A visita de Brannagh a (mais) uma instituição sagrada.

8,0
Olhar a carreira de Branagh como diretor mostra seu grande interesse em certos ícones clássicos e populares, e a busca pelo entendimento de como esses ícones ajudaram a compreender uma espécie de mitologia secular que acabou por moldar nossa visão de mundo - seja os reis shakesperianos em Henrique V e Hamlet, o monstro de Frankenstein de Mary Shelley, o personagem de quadrinhos Thor e a princesa de contos de fada Cinderela.

Dono de um cinema ao mesmo tempo fragmentário e plástico, a entrada de Branagh no universo de Agatha Christie, não apenas dirigindo mas protagonizando Assassinato no Expresso do Oriente, como o “melhor detetive do mundo” Hercule Poirot, não é estranha ao cinema do diretor. De certa maneira, Branagh adora recriar respeitosamente esses ícones, mas enxergar seu lado humano, arrancando dali sua subversão. Não existe sacralidade nos ícones que Branagh esculpe.

Eis aí porque ele enfoca o Thor humanizado, que tem de conquistar seus superpoderes de volta; eis aí porque sua Cinderella parece tão resoluta em sua bondade “rebelde” frente ao tradicionalismo tóxico de Lady Tremaine; como ele filma a criação de Frankenstein como um puro ato de loucura humana tentando alcançar transcendência divina e como a criatura nasce olhando nos olhos de seu criador, filho não de amor mas de tormentos; e o exercício de beleza, colagem e distorção que sintetiza em Hamlet. 

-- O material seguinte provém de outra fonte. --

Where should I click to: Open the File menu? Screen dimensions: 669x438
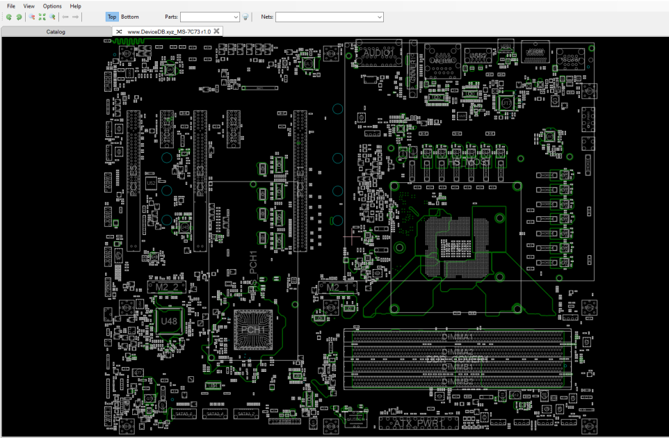pos(11,6)
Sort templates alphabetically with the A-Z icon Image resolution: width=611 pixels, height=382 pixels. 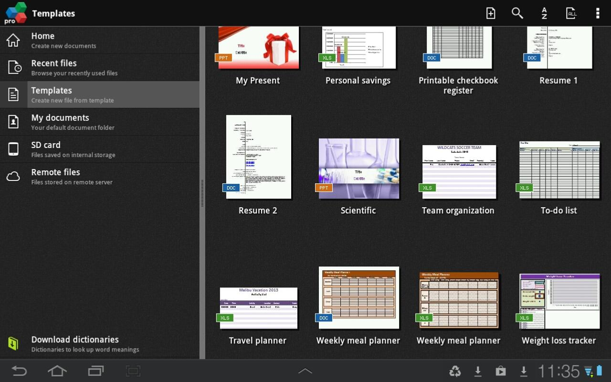coord(544,13)
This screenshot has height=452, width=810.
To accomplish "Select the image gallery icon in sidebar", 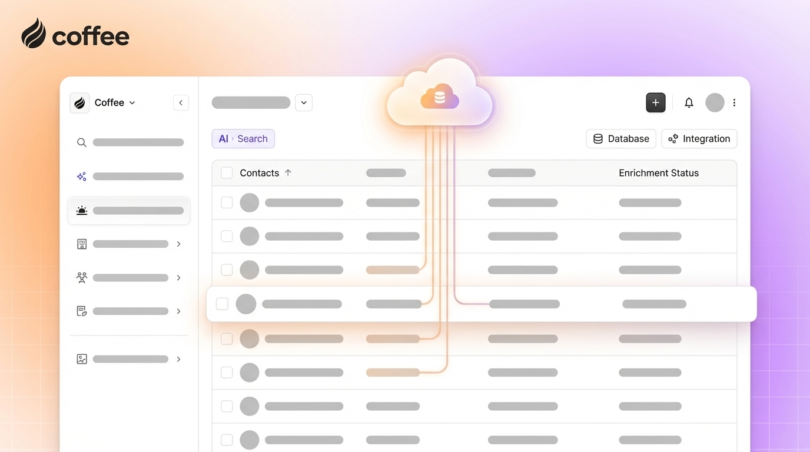I will [x=81, y=358].
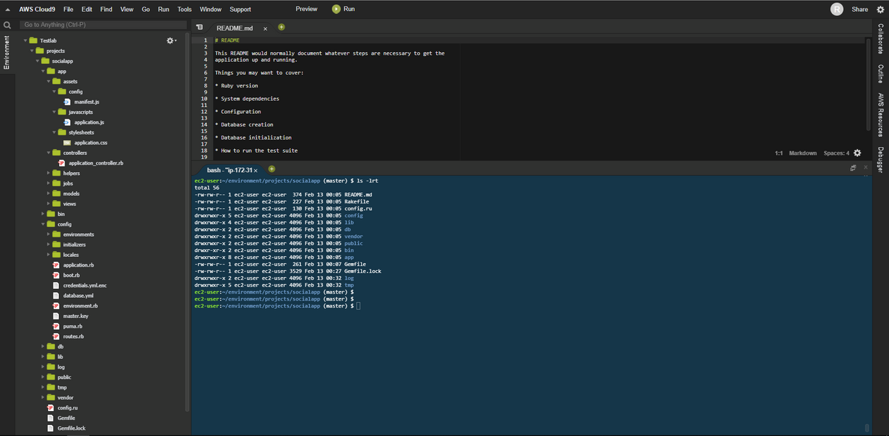Toggle the Collaborate right side panel
This screenshot has width=889, height=436.
(881, 40)
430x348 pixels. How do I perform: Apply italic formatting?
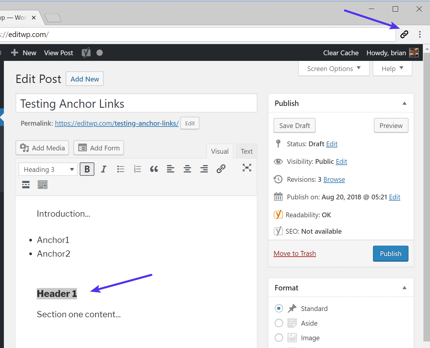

A Branagh interessa toda a beleza e toda a feiura do cinema. Quando filma Poirot investigando o assassinato do detestável Ratchett, está ali o típico personagem branaghiano; certamente originário de outra fonte, com um inesperado olhar se intrometendo. Christie encarava Poirot como, apesar de tão talentoso, “um pouco chato”, em suas próprias palavras. 

Já o Poirot do Kenneth Bragh, ator e diretor, é insuportavelmente chato ao ponto do transtorno obsessivo-compulsivo (como a preparação do prólogo demonstra), mas também um homem que pode ser quebrado de suas certezas. É um personagem resoluto, que sabe com que motivo existe no mundo, mas também está como poucas vezes vulnerável, sentindo saudade, remorso e arrependimento em suas constantes interações com o retrato de uma mulher de nome Katherine. Ao contrário do resto do elenco de personagens suspeitos, onde conversas instrumentalmente em outros idiomas são revertidos em algum momento para o inglês, o francês singular da Bélgica dita o tom das conversas de um sentido Poirot.

Esse protagonista vacilante e imperfeito - e também cansado de tanto atender às infinitas requisições do seu talento - encontra seu maior desafio na morte do detestável Ratchett. Aspecto mais criativo da história original de Agatha Christie, o vilão não é o antagonista, mas a vítima. E os prejudicados pela torpeza do homem, os suspeitos. E aqui, o suficiente para tirar o Poirot de Branagh literalmente dos trilhos, onde anda de maneira cada vez mais vacilante ao tentar descobrir o criminoso em cima de um trem descarrilhado - o que torna-se uma analogia óbvia entre estado físico e estado mental do personagem.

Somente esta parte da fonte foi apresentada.